It was like someone had switched the power off on the world, and after that, I only lived in darkness. For decades I’d lived without a single light in the world and no one who would care if I lived or died. Before then, I hadn’t known how loneliness could feel like a tattoo across your forehead, setting you apart from the world. Those were the times when living started to feel like an unnecessary burden. A cruel punishment.
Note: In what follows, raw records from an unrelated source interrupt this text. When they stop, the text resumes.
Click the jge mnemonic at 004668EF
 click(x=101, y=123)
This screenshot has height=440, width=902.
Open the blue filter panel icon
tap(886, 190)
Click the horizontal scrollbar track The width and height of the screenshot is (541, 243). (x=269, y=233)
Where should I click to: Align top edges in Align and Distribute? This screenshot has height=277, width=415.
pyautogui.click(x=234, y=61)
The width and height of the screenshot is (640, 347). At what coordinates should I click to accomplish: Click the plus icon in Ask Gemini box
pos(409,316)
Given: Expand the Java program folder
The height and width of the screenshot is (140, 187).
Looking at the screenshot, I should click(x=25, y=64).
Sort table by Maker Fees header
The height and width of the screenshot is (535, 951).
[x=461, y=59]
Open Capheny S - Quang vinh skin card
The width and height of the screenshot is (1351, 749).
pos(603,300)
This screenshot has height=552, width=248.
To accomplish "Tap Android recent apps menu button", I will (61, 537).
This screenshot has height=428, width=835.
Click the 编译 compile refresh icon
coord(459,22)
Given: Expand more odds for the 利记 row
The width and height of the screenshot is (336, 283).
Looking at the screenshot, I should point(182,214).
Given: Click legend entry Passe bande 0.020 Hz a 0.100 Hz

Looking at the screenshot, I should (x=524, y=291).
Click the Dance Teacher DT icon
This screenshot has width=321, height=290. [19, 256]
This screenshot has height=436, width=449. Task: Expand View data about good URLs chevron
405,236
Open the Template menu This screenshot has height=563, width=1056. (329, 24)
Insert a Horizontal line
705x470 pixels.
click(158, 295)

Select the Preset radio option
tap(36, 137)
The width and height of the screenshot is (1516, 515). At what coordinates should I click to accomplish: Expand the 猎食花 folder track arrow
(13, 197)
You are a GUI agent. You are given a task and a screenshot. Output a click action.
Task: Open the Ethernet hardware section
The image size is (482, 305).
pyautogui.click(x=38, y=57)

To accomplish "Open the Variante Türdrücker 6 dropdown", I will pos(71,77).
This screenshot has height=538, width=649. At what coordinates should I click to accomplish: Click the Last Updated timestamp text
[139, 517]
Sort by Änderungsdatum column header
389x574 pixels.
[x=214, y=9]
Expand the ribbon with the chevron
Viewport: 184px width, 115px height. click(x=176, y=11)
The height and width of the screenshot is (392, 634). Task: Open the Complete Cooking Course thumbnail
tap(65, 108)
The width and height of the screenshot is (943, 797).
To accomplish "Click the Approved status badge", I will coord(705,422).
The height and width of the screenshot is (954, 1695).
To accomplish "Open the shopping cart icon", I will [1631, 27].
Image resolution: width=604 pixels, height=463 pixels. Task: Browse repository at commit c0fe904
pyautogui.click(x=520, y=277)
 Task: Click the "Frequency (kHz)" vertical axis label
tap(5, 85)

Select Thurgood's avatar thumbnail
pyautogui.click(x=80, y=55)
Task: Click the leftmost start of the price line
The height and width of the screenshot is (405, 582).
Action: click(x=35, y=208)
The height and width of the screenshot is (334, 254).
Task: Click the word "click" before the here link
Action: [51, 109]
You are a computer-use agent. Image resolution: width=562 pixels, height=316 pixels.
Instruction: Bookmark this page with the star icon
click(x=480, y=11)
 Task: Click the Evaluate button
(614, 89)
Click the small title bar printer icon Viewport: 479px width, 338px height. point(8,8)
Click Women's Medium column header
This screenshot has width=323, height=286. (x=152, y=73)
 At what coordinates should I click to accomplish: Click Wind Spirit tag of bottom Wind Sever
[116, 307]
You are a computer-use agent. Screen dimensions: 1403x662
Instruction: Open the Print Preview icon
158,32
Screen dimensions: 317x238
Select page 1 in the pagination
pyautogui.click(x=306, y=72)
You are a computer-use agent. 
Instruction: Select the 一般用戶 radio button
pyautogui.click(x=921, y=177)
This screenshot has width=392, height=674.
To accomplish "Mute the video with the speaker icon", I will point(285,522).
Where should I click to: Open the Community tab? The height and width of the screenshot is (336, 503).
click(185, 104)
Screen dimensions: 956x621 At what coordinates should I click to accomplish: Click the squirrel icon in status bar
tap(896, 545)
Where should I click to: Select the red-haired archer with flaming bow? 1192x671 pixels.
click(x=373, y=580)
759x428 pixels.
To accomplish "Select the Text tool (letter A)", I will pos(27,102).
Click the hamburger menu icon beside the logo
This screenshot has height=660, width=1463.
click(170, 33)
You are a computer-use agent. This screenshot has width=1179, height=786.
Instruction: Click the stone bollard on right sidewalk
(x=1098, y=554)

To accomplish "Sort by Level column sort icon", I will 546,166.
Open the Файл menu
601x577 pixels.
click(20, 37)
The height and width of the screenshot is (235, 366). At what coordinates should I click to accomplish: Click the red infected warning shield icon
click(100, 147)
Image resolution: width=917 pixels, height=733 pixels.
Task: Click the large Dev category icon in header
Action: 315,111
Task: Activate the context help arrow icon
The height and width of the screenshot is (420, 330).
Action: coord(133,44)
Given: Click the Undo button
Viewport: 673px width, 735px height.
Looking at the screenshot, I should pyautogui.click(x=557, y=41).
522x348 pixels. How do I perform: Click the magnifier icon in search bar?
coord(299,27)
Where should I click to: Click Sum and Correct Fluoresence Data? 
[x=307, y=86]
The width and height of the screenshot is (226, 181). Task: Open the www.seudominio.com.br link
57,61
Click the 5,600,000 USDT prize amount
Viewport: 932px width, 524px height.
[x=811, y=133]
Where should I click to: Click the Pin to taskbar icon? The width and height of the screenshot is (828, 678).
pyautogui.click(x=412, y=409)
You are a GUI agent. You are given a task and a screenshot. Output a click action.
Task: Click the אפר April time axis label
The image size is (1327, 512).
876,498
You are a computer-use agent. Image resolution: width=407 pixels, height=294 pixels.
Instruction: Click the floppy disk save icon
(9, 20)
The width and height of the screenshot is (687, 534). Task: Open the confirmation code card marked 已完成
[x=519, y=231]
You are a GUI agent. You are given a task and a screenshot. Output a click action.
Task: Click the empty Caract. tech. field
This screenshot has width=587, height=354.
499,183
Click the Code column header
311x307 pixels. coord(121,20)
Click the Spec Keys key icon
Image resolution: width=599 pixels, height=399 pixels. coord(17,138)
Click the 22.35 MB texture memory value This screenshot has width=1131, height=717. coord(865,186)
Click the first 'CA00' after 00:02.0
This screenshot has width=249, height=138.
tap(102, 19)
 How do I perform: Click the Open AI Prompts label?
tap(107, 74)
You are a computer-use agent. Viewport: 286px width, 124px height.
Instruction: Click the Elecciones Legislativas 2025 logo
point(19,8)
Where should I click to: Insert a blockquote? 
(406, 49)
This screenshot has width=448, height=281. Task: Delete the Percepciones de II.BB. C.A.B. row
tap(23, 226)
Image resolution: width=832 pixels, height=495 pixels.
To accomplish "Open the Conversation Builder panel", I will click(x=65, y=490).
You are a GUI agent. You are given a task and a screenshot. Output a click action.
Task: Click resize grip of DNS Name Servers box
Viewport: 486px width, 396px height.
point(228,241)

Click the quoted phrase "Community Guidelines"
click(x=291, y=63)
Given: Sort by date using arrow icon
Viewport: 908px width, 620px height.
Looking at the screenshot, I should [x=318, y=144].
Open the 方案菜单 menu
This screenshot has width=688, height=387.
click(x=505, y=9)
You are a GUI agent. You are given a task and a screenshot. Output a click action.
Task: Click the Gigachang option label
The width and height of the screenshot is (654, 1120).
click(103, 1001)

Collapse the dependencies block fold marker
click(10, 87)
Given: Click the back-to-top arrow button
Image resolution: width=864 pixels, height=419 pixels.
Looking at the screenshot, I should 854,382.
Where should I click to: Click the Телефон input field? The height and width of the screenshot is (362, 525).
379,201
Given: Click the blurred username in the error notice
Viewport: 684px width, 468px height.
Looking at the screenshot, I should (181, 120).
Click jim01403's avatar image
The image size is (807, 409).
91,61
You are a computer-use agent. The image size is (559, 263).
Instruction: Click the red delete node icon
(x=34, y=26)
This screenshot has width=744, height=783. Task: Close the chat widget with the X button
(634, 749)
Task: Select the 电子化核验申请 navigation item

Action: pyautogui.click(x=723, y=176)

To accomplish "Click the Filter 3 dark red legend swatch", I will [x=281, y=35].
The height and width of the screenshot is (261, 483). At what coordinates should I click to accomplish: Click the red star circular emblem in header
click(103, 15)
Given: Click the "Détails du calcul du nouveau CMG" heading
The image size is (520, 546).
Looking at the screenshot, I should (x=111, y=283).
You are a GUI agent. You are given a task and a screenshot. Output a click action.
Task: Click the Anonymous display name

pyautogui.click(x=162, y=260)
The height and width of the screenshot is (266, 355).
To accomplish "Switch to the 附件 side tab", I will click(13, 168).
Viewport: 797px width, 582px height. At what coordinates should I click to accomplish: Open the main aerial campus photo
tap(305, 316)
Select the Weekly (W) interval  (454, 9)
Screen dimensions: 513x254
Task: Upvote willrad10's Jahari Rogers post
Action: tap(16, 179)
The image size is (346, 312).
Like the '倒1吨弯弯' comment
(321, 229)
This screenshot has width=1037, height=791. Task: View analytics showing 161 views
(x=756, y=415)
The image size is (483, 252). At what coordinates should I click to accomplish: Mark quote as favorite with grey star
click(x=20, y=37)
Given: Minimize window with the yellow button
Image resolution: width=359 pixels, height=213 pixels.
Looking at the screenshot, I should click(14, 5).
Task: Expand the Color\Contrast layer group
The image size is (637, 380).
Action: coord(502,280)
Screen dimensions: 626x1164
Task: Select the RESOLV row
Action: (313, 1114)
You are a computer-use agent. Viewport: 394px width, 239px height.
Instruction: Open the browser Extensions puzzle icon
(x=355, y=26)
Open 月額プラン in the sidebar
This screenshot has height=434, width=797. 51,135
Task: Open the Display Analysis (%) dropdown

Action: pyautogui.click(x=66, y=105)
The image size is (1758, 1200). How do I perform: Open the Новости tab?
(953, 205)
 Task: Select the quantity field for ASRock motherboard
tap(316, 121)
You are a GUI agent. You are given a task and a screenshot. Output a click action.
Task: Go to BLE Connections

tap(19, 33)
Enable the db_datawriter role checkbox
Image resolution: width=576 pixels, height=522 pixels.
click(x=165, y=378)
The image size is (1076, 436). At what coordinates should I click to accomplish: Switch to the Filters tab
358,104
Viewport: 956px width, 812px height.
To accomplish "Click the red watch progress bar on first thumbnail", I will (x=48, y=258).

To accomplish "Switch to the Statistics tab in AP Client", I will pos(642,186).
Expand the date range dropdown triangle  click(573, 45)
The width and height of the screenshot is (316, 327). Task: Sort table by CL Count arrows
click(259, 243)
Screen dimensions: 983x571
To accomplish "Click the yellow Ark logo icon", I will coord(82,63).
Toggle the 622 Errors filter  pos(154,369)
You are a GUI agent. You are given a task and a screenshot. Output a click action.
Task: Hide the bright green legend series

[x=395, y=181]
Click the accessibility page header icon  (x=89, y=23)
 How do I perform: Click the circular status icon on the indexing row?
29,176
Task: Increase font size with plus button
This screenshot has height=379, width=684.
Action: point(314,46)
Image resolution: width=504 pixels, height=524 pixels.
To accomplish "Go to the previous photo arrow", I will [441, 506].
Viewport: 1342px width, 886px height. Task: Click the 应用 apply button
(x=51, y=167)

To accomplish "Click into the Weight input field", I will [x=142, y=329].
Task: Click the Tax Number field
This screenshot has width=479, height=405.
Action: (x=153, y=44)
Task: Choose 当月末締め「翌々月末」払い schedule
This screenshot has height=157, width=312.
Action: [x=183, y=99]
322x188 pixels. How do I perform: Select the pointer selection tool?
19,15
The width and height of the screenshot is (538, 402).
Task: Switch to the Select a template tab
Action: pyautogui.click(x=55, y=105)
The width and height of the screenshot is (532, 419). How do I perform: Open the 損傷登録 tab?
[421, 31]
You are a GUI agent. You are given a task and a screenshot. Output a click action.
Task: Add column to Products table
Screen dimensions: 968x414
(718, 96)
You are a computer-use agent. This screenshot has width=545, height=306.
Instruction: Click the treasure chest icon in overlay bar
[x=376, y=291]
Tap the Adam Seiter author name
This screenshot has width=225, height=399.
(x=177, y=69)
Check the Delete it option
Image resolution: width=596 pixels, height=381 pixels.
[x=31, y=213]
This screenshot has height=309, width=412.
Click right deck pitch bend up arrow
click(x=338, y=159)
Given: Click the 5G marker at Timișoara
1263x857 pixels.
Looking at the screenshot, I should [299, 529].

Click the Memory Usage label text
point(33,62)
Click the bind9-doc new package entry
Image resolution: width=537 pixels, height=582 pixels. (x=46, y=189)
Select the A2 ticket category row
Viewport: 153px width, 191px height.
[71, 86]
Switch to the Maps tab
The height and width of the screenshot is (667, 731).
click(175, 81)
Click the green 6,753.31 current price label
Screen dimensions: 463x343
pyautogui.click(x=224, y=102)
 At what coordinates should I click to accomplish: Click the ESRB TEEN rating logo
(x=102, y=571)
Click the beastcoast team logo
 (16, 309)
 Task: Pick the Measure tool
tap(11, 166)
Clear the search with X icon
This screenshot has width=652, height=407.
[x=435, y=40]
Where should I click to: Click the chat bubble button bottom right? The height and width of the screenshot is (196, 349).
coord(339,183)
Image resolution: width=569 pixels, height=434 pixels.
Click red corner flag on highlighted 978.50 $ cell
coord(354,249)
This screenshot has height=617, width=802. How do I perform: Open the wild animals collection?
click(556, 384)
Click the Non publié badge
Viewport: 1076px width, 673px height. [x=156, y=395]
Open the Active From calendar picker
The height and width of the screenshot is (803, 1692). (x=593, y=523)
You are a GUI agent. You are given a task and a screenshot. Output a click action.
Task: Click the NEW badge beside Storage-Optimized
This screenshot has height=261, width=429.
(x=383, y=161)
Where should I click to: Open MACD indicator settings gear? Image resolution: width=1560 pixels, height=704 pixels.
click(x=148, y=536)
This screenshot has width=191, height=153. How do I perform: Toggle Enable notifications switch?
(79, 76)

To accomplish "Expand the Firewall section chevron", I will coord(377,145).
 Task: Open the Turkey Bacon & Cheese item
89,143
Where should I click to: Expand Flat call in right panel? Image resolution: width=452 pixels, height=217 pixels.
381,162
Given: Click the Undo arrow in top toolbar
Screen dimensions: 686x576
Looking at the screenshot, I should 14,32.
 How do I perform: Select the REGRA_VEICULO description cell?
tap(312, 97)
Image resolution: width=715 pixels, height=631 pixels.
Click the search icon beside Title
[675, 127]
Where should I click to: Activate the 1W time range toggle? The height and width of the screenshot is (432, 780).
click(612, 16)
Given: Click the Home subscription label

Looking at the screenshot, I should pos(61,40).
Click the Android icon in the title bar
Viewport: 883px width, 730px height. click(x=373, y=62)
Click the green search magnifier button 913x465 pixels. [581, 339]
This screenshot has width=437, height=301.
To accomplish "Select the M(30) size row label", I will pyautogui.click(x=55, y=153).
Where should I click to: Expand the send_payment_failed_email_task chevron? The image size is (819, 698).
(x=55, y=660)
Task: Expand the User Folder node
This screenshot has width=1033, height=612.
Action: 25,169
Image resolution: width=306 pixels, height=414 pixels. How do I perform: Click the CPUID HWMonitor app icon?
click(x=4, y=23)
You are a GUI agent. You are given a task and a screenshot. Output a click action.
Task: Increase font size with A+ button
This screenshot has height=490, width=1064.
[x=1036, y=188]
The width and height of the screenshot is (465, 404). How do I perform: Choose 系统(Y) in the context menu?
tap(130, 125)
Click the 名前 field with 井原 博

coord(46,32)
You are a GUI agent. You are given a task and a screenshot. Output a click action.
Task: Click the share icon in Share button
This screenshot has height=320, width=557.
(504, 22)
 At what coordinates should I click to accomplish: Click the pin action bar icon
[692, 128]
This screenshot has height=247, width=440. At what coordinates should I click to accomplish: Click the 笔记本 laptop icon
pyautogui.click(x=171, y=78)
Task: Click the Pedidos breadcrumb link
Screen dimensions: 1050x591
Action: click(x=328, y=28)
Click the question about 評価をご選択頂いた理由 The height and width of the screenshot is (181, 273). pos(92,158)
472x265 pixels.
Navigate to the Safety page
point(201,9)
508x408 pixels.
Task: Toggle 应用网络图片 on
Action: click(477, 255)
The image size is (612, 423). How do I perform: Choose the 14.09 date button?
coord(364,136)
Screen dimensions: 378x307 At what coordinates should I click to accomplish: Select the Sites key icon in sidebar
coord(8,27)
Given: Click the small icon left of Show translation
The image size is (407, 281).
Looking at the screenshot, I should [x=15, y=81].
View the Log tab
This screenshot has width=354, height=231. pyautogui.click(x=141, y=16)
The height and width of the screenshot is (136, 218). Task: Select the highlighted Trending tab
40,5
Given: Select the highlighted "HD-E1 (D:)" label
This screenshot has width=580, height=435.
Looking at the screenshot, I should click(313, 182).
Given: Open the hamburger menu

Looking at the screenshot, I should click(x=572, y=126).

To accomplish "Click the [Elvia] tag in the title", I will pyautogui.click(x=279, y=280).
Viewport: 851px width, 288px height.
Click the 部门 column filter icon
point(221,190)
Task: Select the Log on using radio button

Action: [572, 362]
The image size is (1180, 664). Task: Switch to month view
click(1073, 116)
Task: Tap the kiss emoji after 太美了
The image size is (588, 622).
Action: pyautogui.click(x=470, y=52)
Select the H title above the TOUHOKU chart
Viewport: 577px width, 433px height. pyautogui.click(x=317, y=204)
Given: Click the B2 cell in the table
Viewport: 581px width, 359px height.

Seeing the pregnant girls walking around the institute here, getting treatment for mental illness, I wondered how many of them would be missed if they disappeared.

They were just like me.

Unwanted.

Unmissed.

Strays. The lot of us.

After the late dinner, I walked the darkened halls back toward my room. The upper floors were quiet except for the occasional shout. Some of the doors I passed had people murmuring in a constant stream behind them. Others were still as the grave.

I strode the halls, casting a long shadow in the moonlight. Dressed in a priest’s robes, I resembled my own worst nightmare.

I was halfway along the high-security corridor when a terrible scream rent the air.

I stopped, surprised by the sudden sound.

It came from a door up ahead on the right. I approached. All the doors had observation panels cut into them with thick shatterproof glass. Slowly, I slid aside the metal flap that hid the glass and peered into the room.

At first glance, I couldn’t quite make out what I was seeing. White sheets and a white nightgown.

Is she floating?

Then she moved, and I saw how it was only a trick of the light. Long hair spread across the pillows, the sheets tangled up around bare legs.

Katarina Dmitrova. Of course it was her. Since our very first encounter, it was like a tether had formed between us. When she’d looked at me outside in the snow and had immediately seen me. The real me. The monster inside. That link was pulling us together, again and again.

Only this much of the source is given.